Jeremy: [00:59:17] and it sounds like maybe in the short term you were talking about edge computing and that might be something like where you have a CDN, running application code. At their, their edge nodes, something like Cloudflare's workers or Fastly has an equivalent. are you thinking that might be where, where these things start?

Taylor: [00:59:39] I think that's where it's already started in one sense. And that's one of the reasons we chose Kubernetes is we think there's more beyond Kubernetes and server side on my team. That's that's our belief that we believe there's more to that, but everybody is getting into trying to do Kubernetes and have this Kubernetes has become an API layer that people understand that a lot of people use and enabling WASM through that API gives people a reason.

We want people to start using this and say, Hey, like, why doesn't my insert language of choice? Have the support for WASM. I like WASI binaries. Can we please get that? And then as people do that, we start getting more motion around it.

Jeremy: [01:00:19] I know when. I talk to people about WebAssembly a, sometimes what I'll hear is they'll say, well, I'm happy writing JavaScript in the browser. Why do I care about WebAssembly right. And so, like you say, if there are more use cases for running other than, just in the browser, then that might inspire other languages like Python or Ruby, or who knows what other languages too, to focus on getting them to work on WebAssembly.

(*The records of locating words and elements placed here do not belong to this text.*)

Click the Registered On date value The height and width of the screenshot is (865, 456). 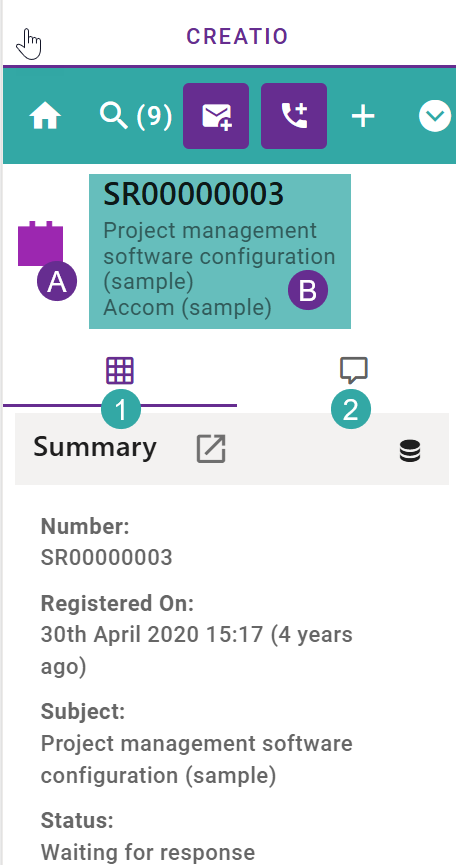tap(197, 650)
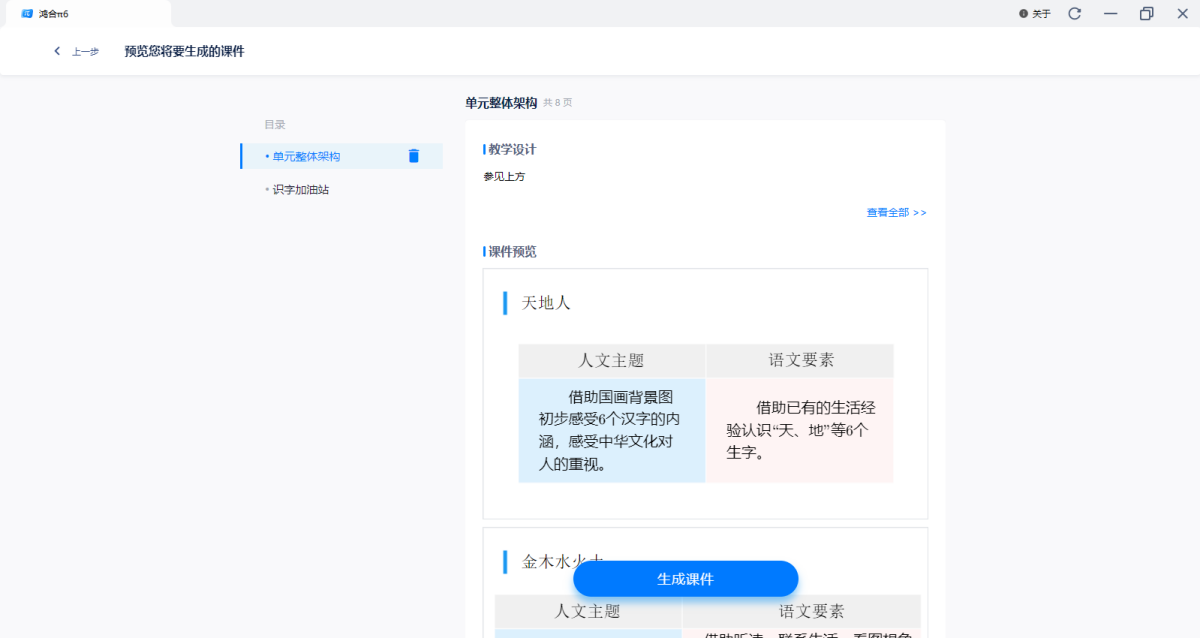Minimize the 鸿合π6 window
This screenshot has width=1200, height=638.
pyautogui.click(x=1110, y=14)
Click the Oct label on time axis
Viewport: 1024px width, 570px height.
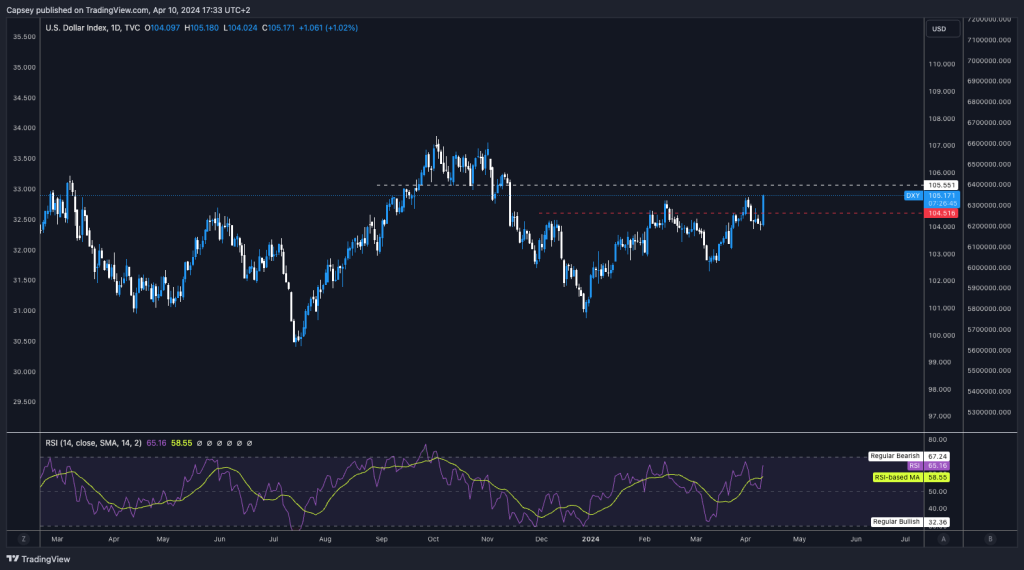coord(433,538)
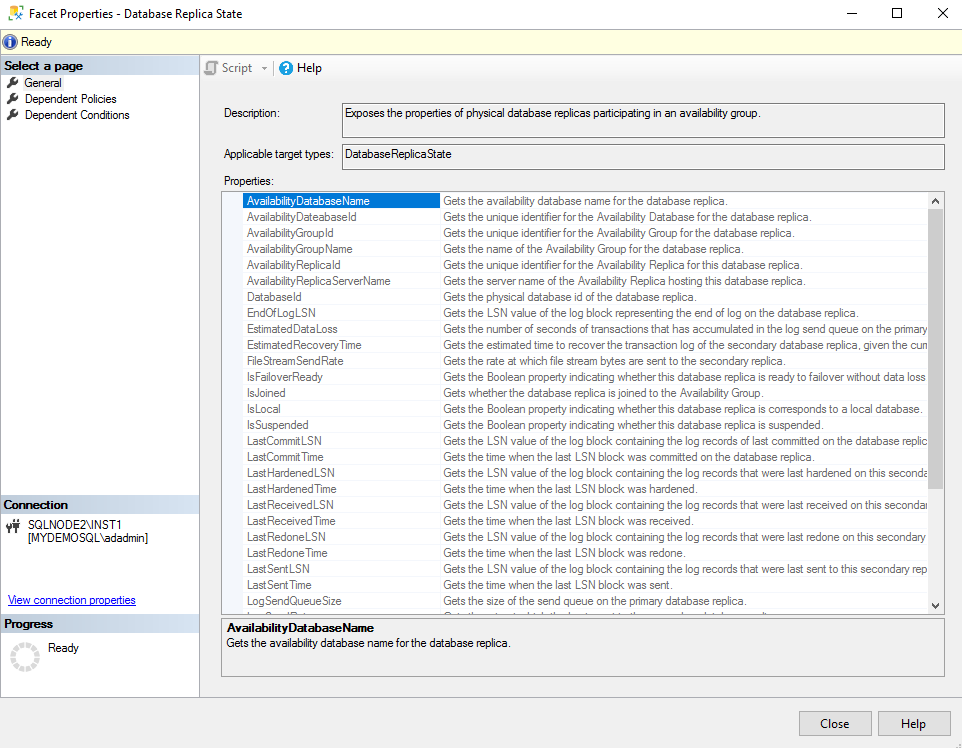Click the Script toolbar icon
Viewport: 962px width, 748px height.
211,68
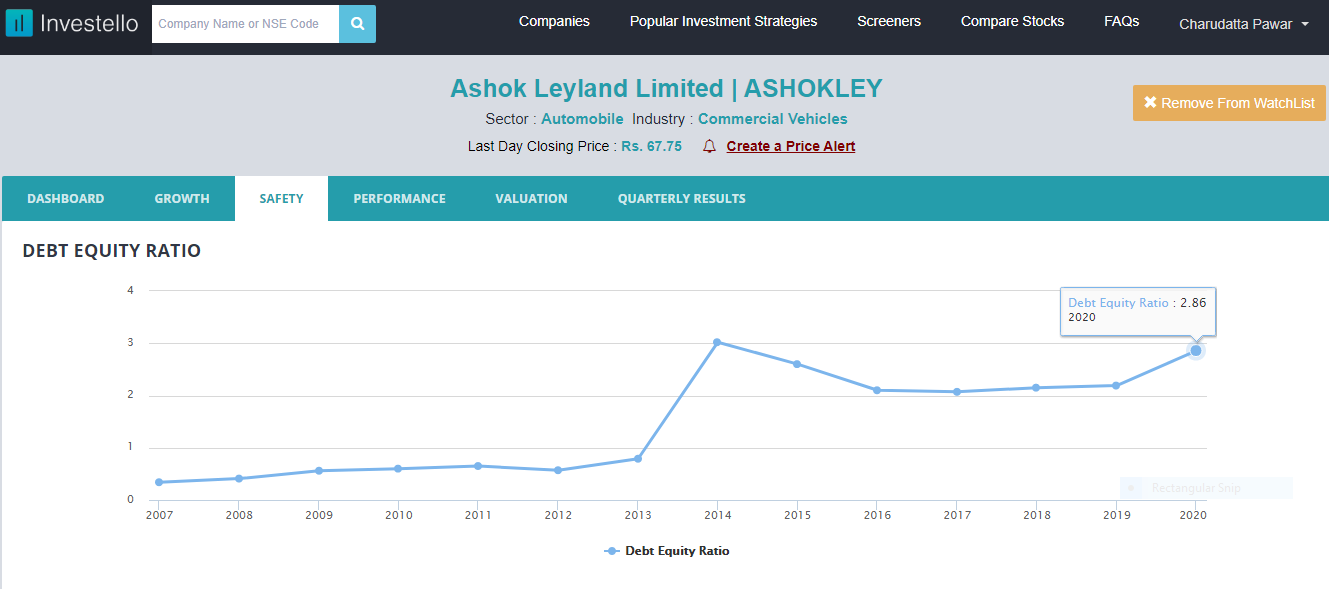Open the Compare Stocks page
This screenshot has width=1329, height=589.
pyautogui.click(x=1012, y=22)
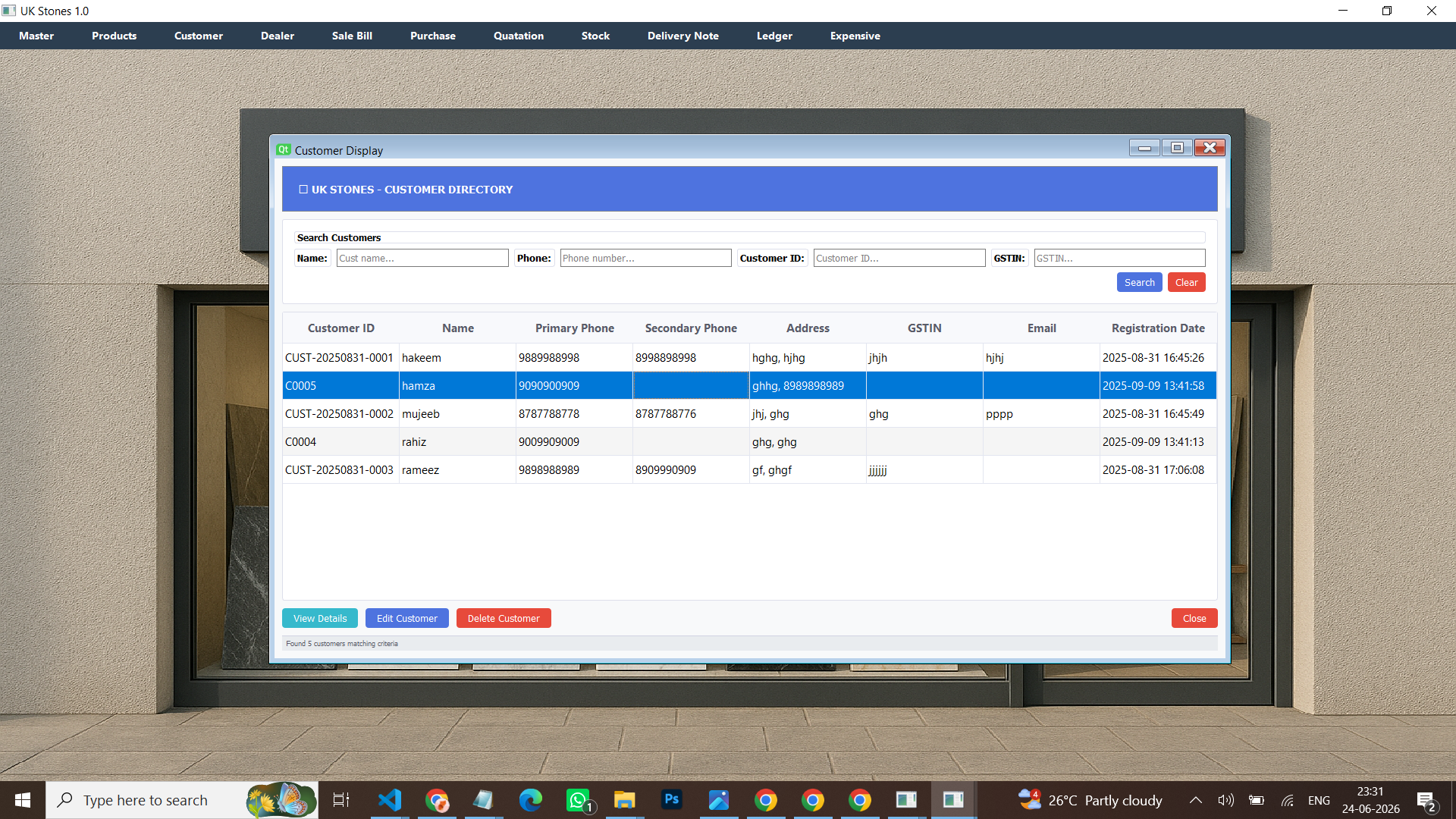Open File Explorer from taskbar

[x=625, y=800]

So I think that's, that's pretty exciting. so I think that's a good, good place to start wrapping up. if people want to learn more about Krustlet or, about what you're working on, where should they head?

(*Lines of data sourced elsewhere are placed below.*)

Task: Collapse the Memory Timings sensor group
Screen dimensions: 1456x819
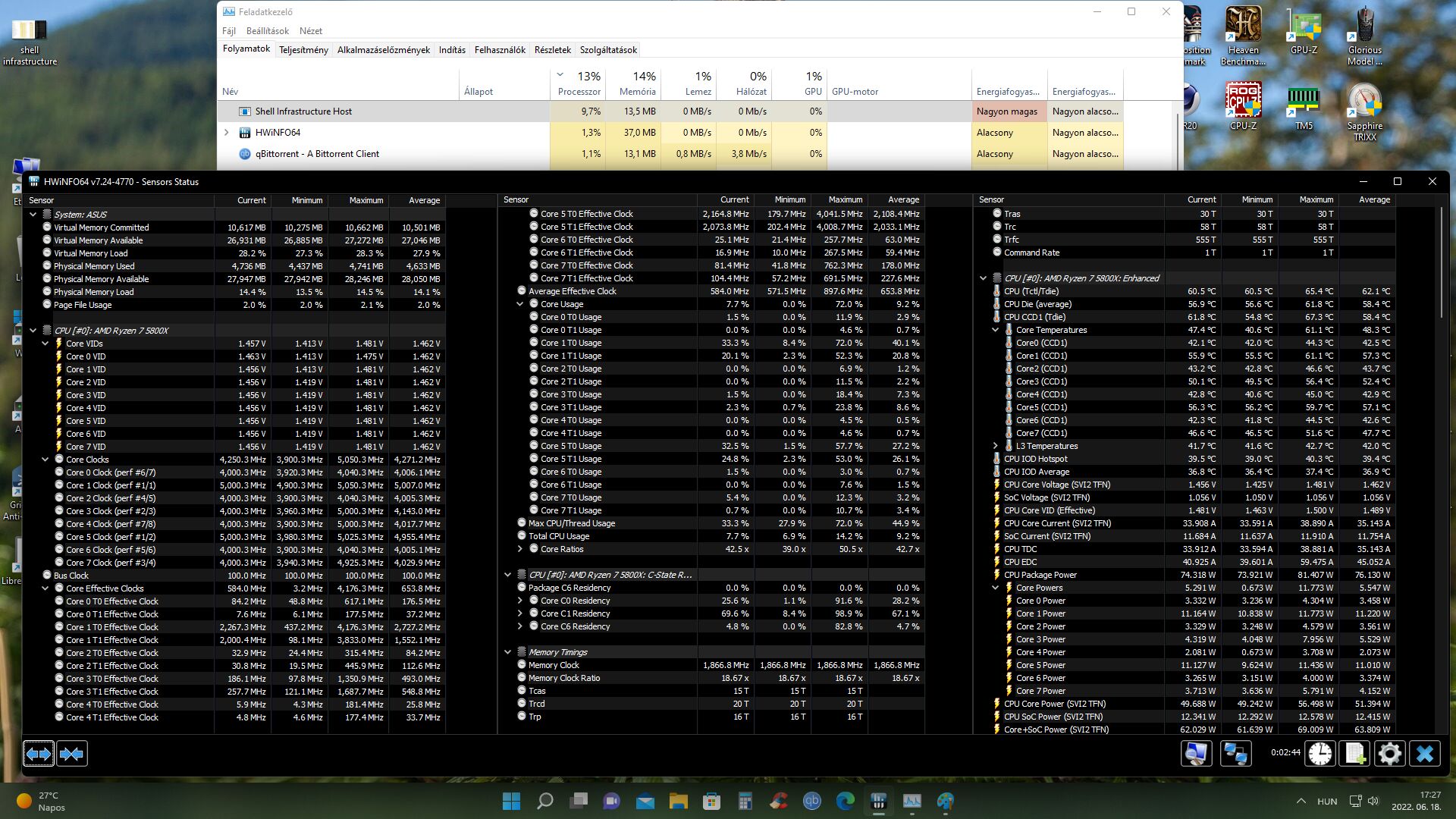Action: point(508,652)
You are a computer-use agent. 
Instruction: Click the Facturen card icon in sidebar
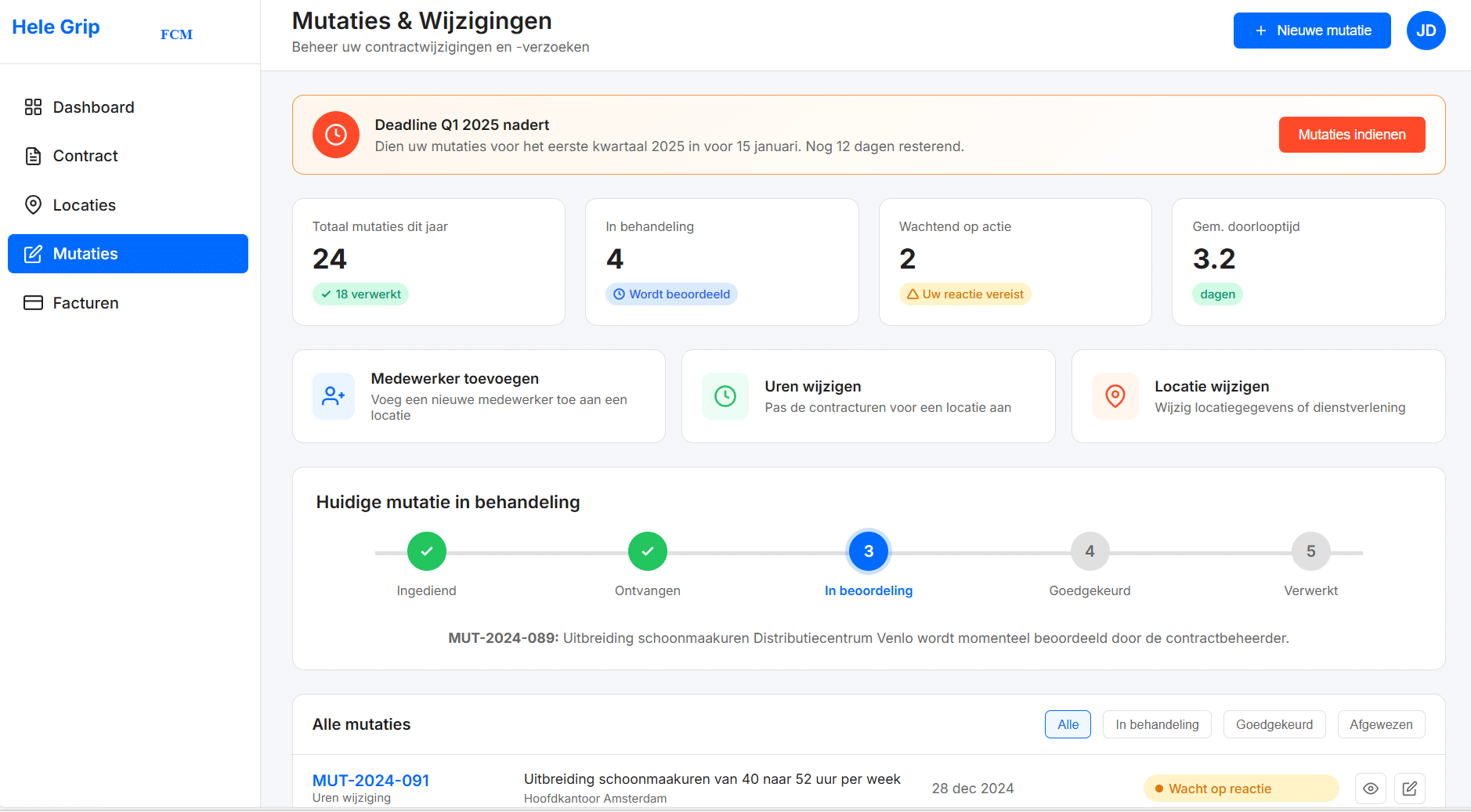click(33, 303)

Taylor: [01:01:00] I would definitely start with, the actual project site. So that's deislabs/krustlet on, github. there is also some, some posts that we have in various places. I wish there was like one amalgamation of all of this, but, you can look at the, it's I believe.

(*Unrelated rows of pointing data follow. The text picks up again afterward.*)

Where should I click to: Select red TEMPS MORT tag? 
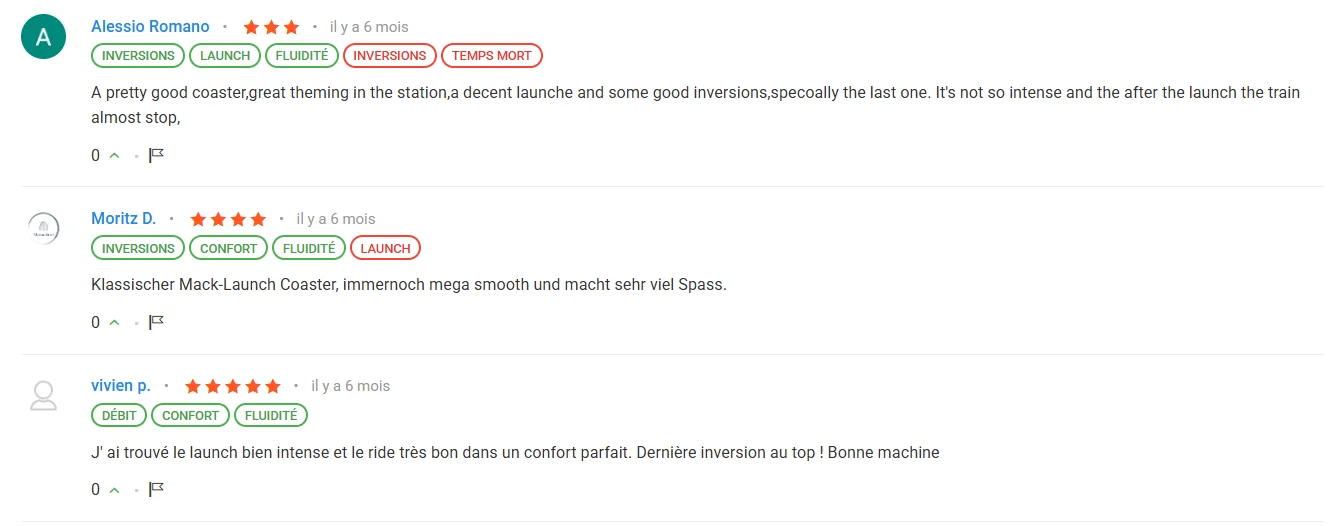[491, 56]
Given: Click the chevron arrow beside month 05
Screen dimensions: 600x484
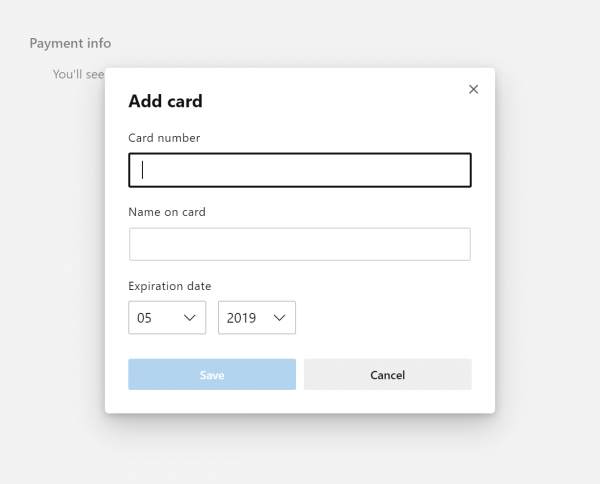Looking at the screenshot, I should tap(190, 318).
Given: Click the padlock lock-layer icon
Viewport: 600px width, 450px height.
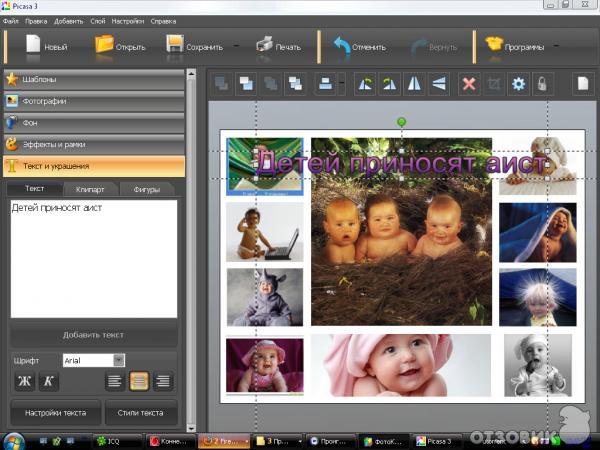Looking at the screenshot, I should coord(541,84).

Let me just double check that.

Jeremy: [01:01:23] and we can probably get the krustlets specific, posts and then put those in the show notes as well.

Taylor: [01:01:28] Yeah, and I can send those, but yeah, it's that's posts for all of our projects, but you'll see some, at least three blog posts there about Krustlet. one was around our, our stack and heap allocation problems that we had and some lessons learned there. so those are, those are some other places you can go.

We have some other posts that hopefully we can send in the show notes that kind of give an overview of the different things that the reasoning behind this, if you're more interested at this from a high level, like a business perspective, we have a post for that we have some other things about the security things we got from it that we've posted around.

So, there's, there's lots of sources of information there, but if you really want to get started and look at the project and install it and try it out, go ahead and check out. deislabs/krustlet on get hub. And that one will have the docs and everything you need to get started.

Jeremy: [01:02:19] Very cool. Taylor, thank you so much for talking to me today. It's been interesting learning about Krustlet and WASM. Kubernetes and all of that. And I think it's going to be very interesting to see where it goes in the future.

Taylor: [01:02:33] Well, thank you very much for having me. And hopefully everyone finds at least some of this interesting and useful.